> Task to complete
Exact copy, pictures excluded: write out every line below.

Collected data
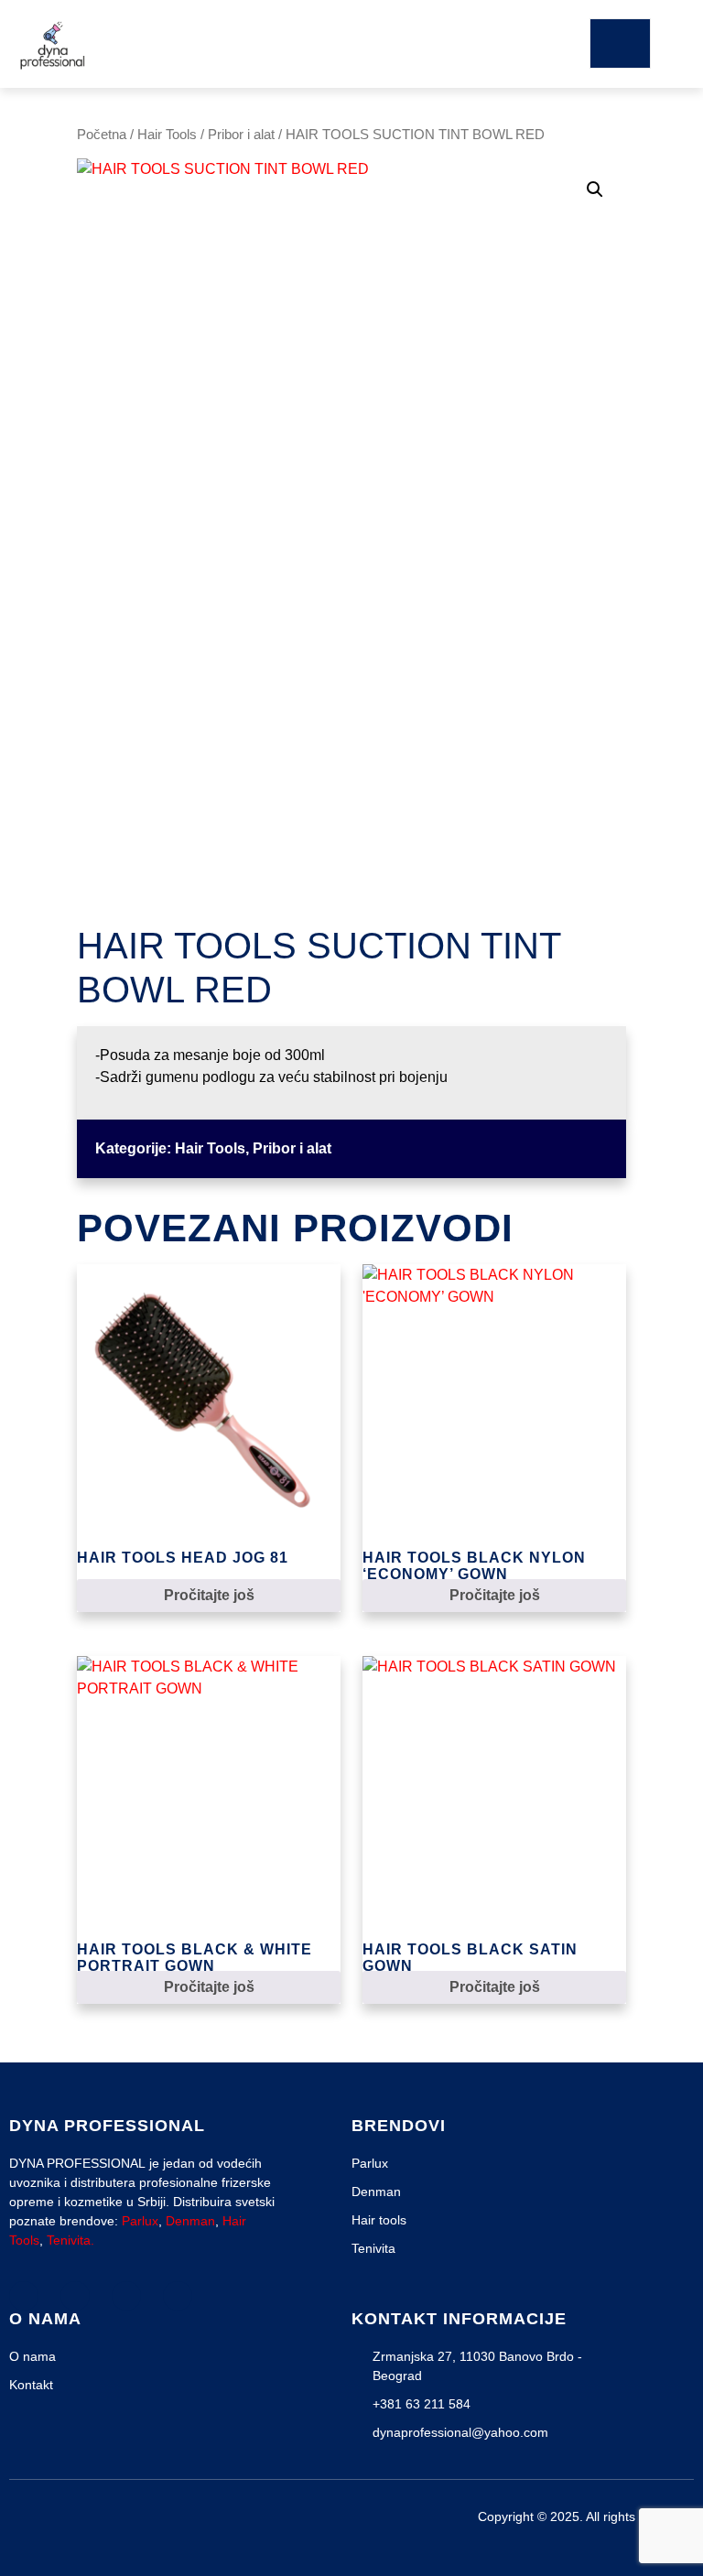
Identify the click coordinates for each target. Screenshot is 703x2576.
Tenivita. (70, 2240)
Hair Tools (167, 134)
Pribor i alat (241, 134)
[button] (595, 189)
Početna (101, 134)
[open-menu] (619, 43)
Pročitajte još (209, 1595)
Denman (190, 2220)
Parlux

> Answer to this problem
Identify the click coordinates for each target. Screenshot is 703x2576.
Tenivita. (70, 2240)
Hair Tools (167, 134)
Pribor i alat (241, 134)
[button] (595, 189)
Početna (101, 134)
[open-menu] (619, 43)
Pročitajte još (209, 1595)
Denman (190, 2220)
Parlux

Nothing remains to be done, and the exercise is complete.